BEGIN TASK INPUTS

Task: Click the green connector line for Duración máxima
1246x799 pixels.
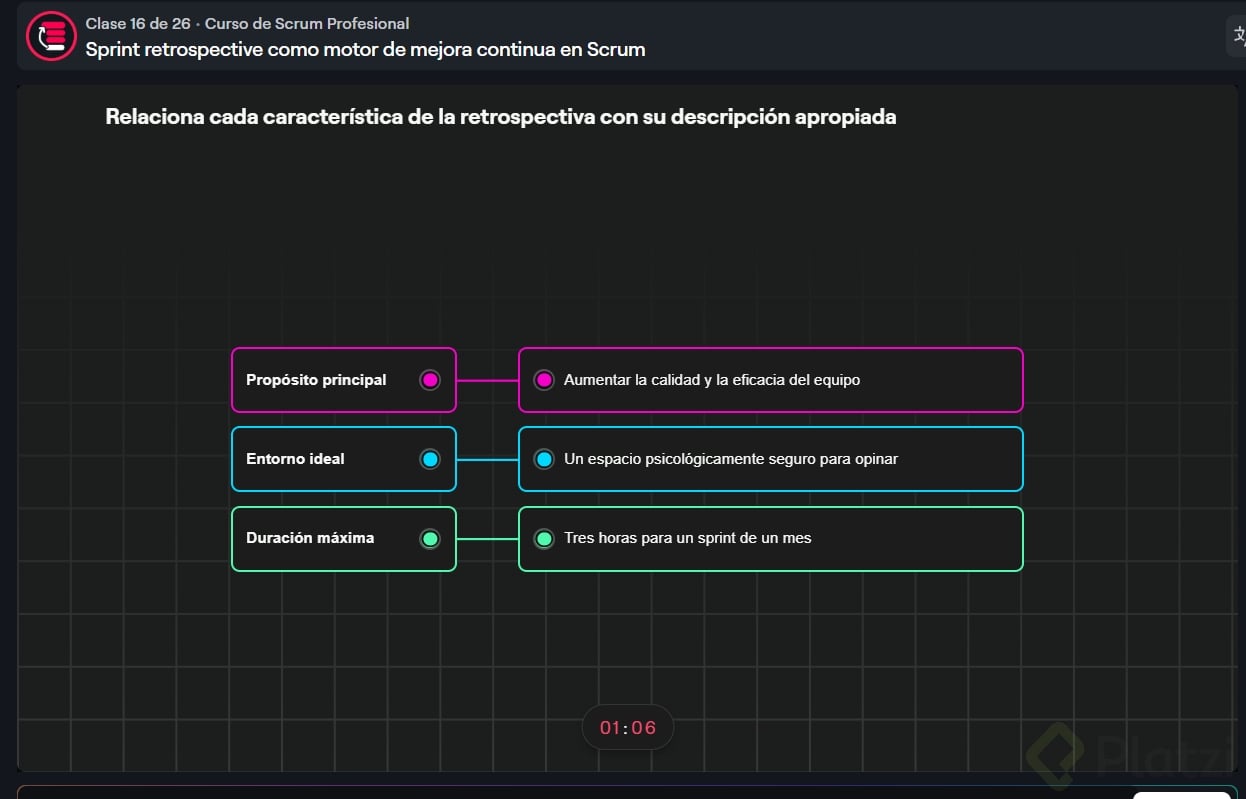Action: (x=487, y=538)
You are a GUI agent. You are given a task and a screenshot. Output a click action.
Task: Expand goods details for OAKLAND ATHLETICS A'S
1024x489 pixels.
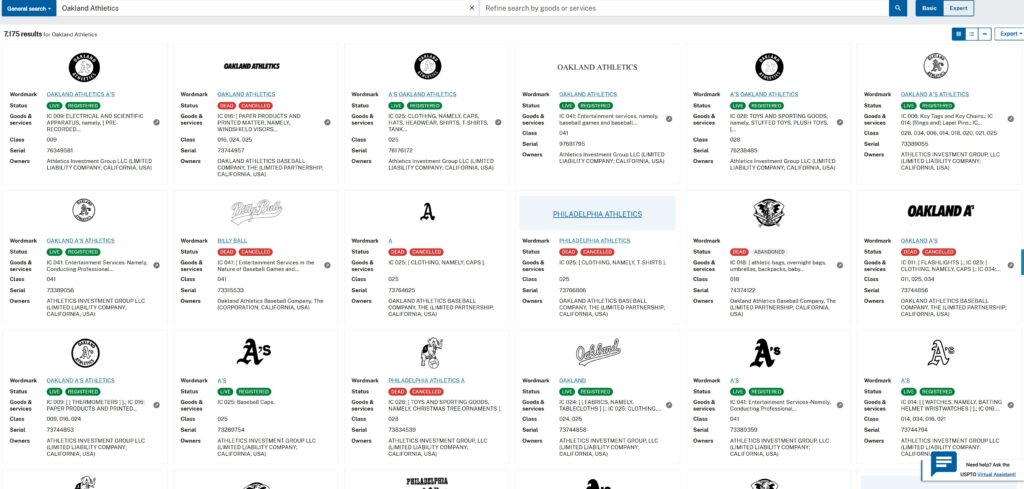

END TASK INPUTS

Copy out all the data above exactly, minus the images.

Task: Click the green connector line for Duración máxima
1246x799 pixels.
Action: (x=487, y=538)
You are a GUI agent. You are given a task and a screenshot. Output a click action.
Task: Expand goods details for OAKLAND ATHLETICS A'S
1024x489 pixels.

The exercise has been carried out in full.